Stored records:
[Start of section]
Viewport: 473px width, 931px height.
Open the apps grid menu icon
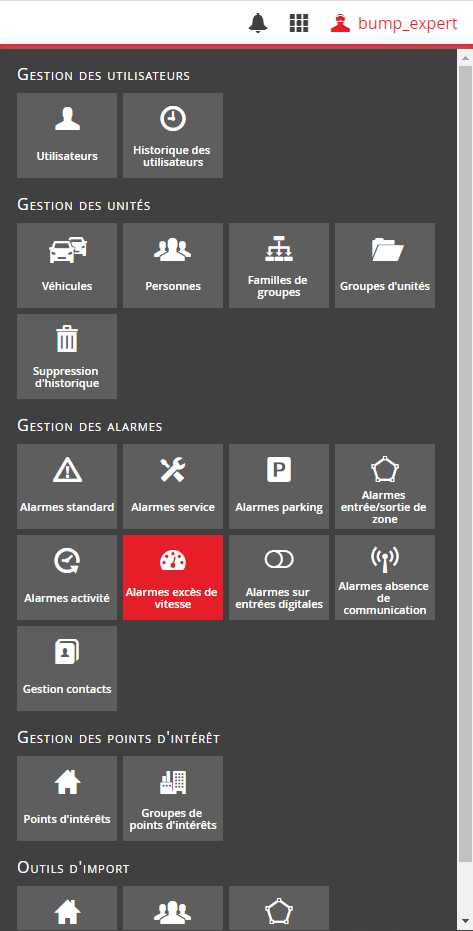[x=299, y=23]
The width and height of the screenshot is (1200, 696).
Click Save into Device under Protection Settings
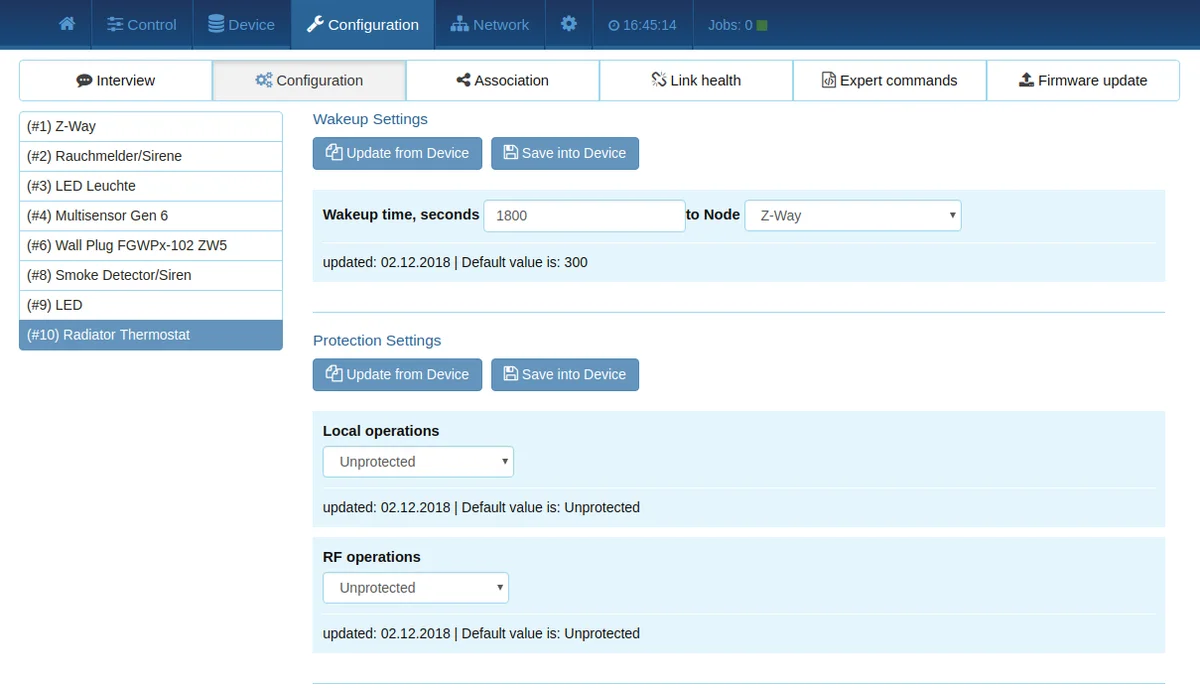pos(564,375)
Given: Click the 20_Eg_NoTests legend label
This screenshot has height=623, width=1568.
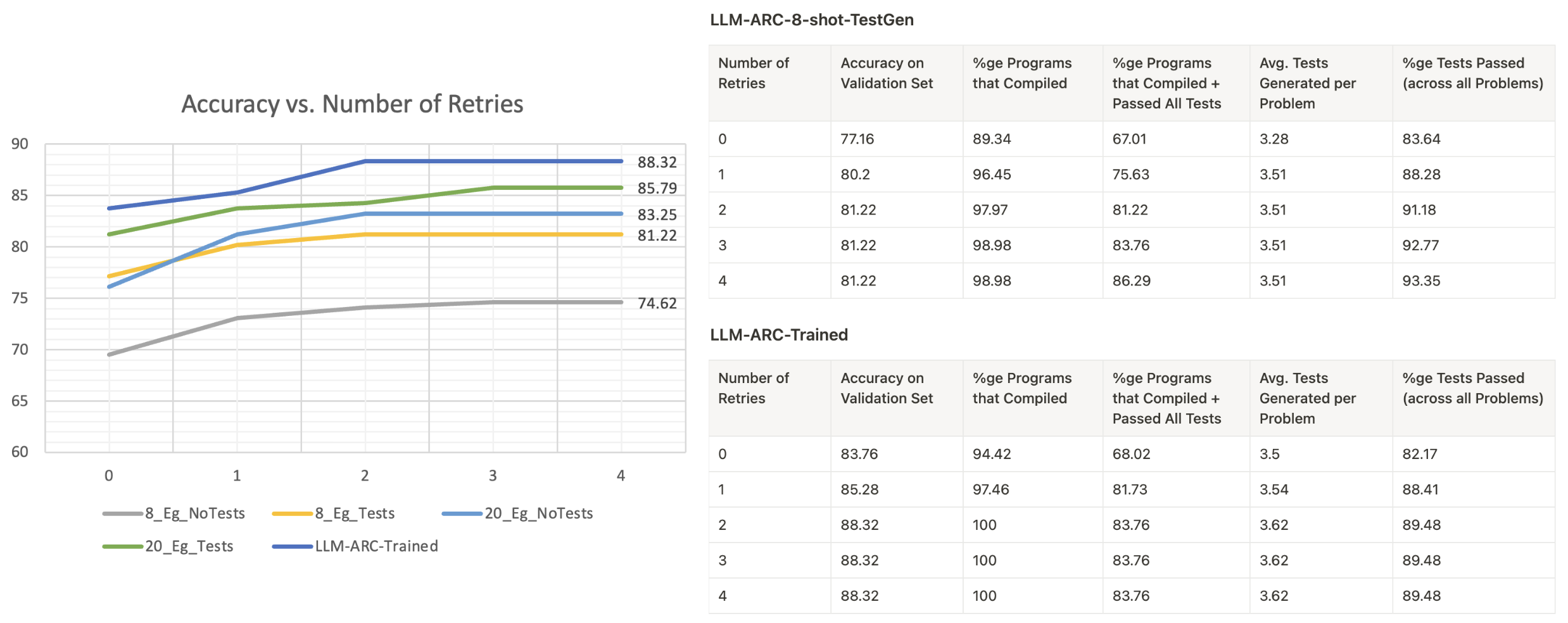Looking at the screenshot, I should click(538, 513).
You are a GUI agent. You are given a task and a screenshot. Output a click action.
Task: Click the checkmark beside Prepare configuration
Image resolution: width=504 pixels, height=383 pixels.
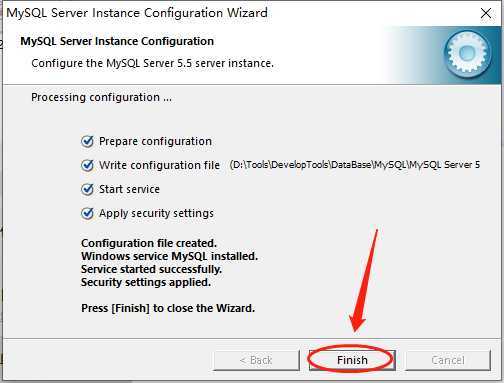[87, 141]

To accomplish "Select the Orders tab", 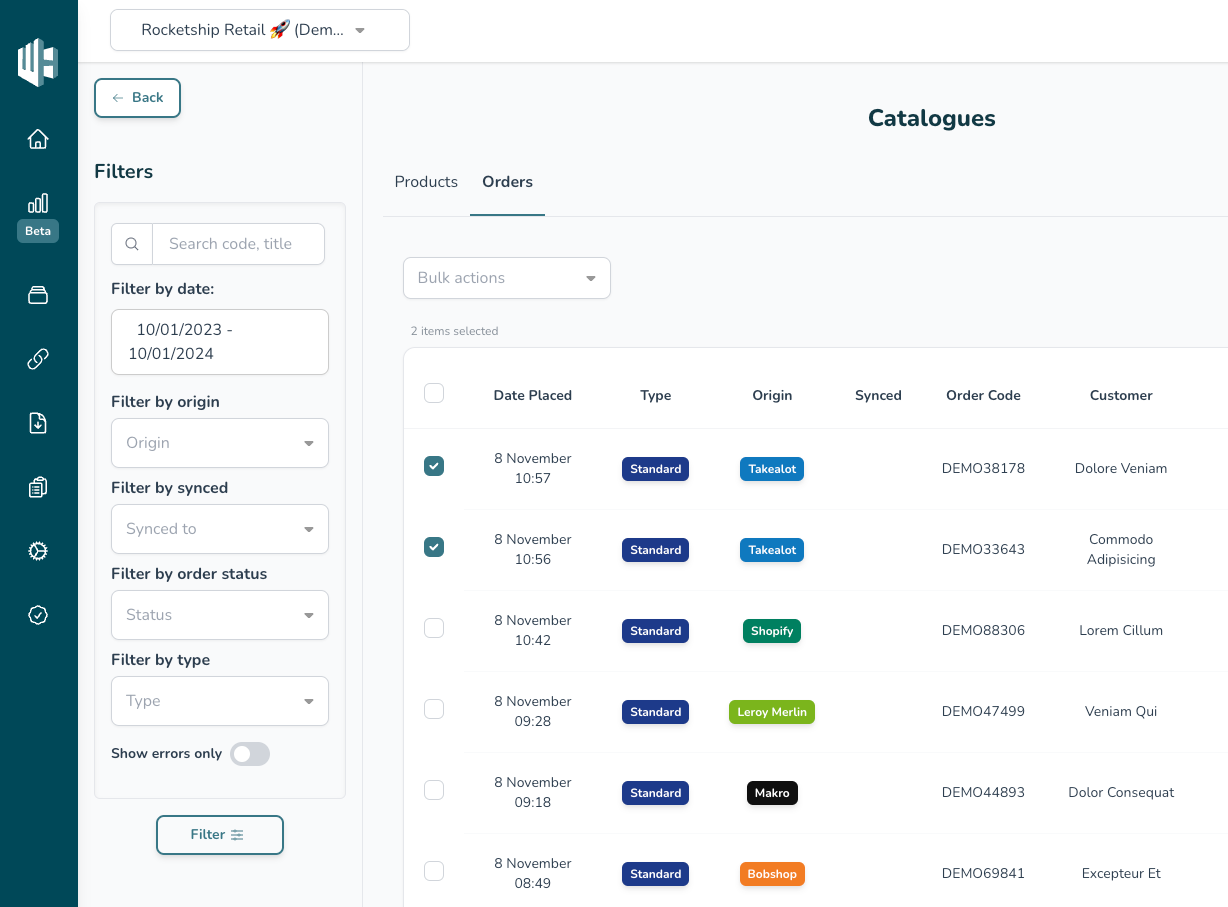I will point(507,182).
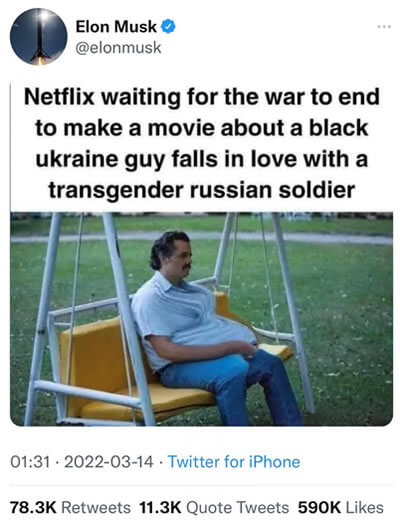This screenshot has width=400, height=521.
Task: View the Likes list
Action: pos(364,507)
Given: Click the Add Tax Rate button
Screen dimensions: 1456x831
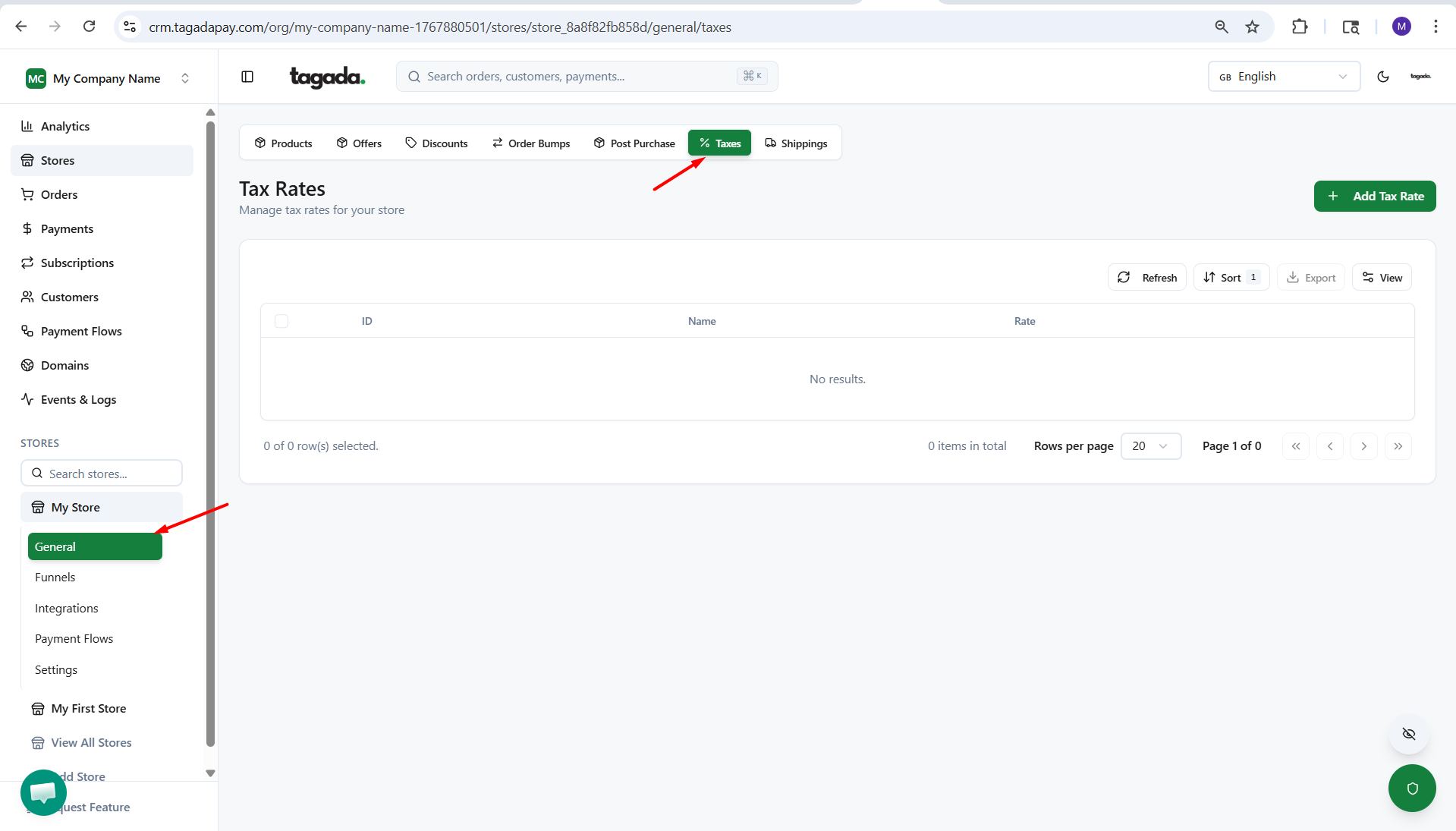Looking at the screenshot, I should [x=1374, y=197].
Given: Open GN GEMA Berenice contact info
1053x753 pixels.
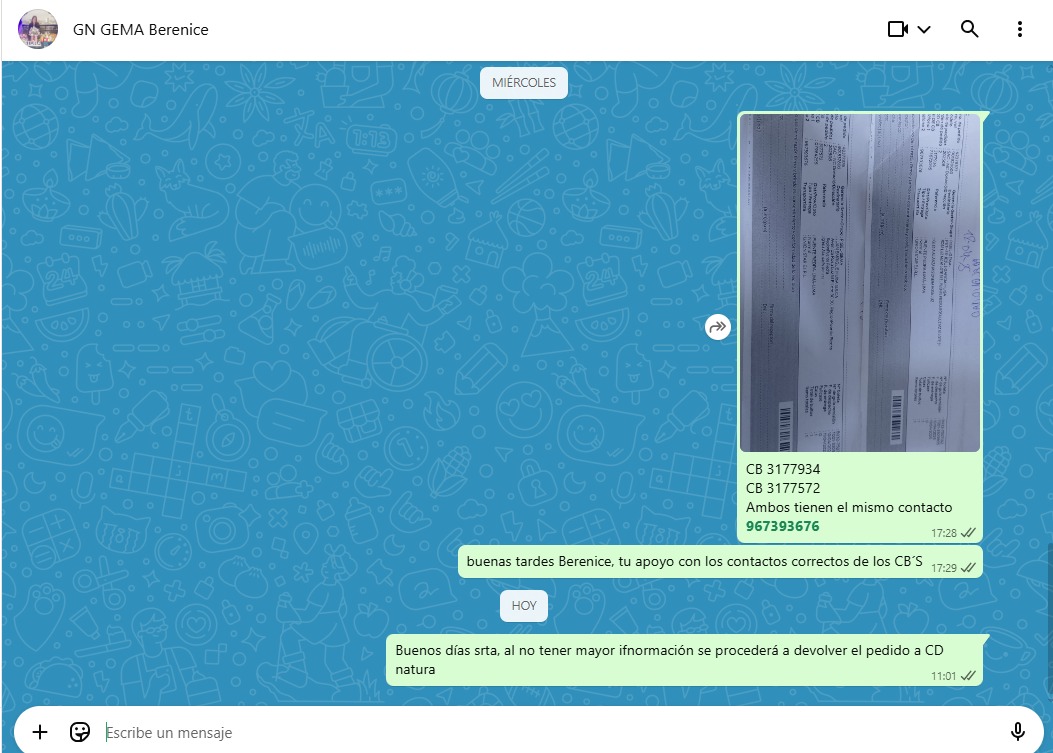Looking at the screenshot, I should click(x=141, y=29).
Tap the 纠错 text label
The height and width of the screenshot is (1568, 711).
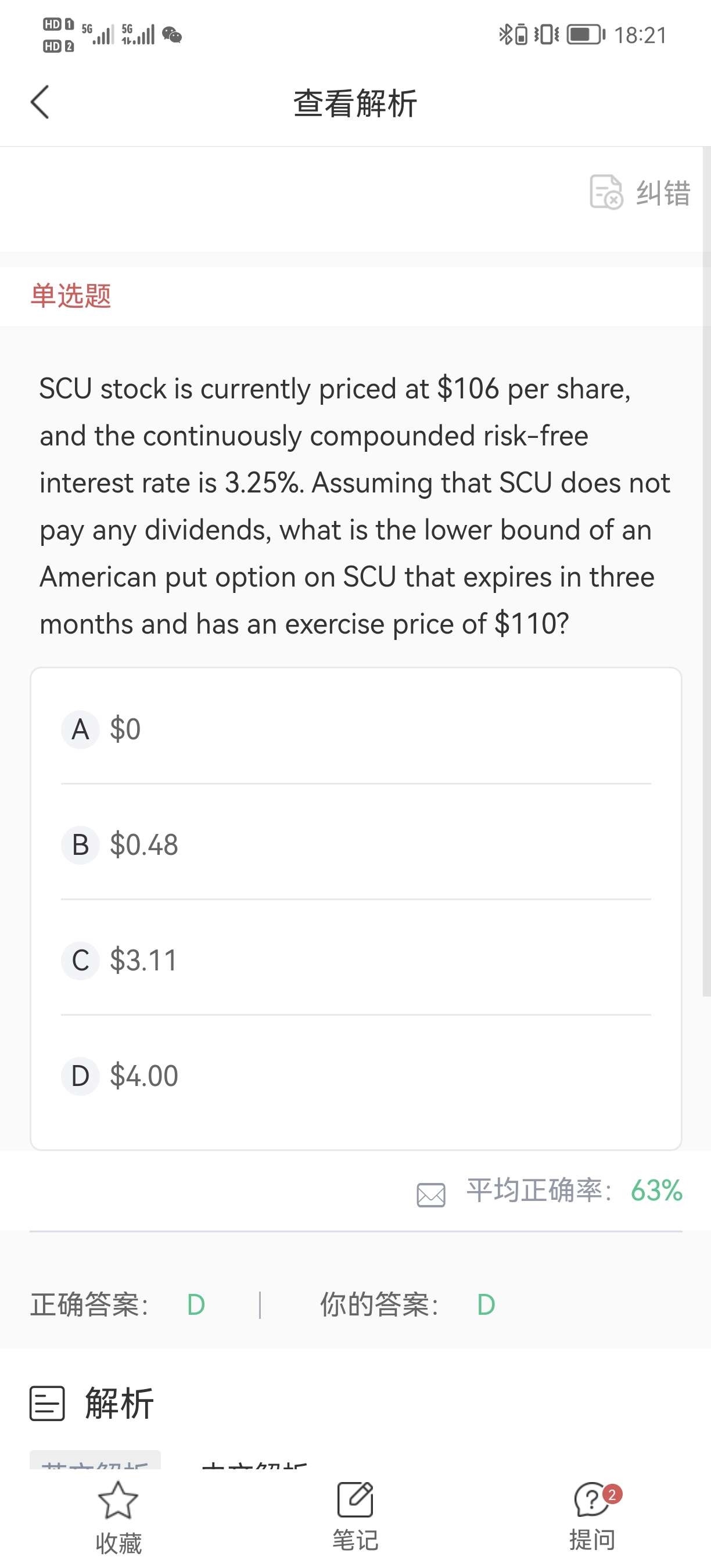coord(663,193)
[End of section]
## Exercise
What lines above hold the word "label"? Pull each one out.

## Written response
Given: Click the 20_Eg_NoTests legend label
Tap the 纠错 text label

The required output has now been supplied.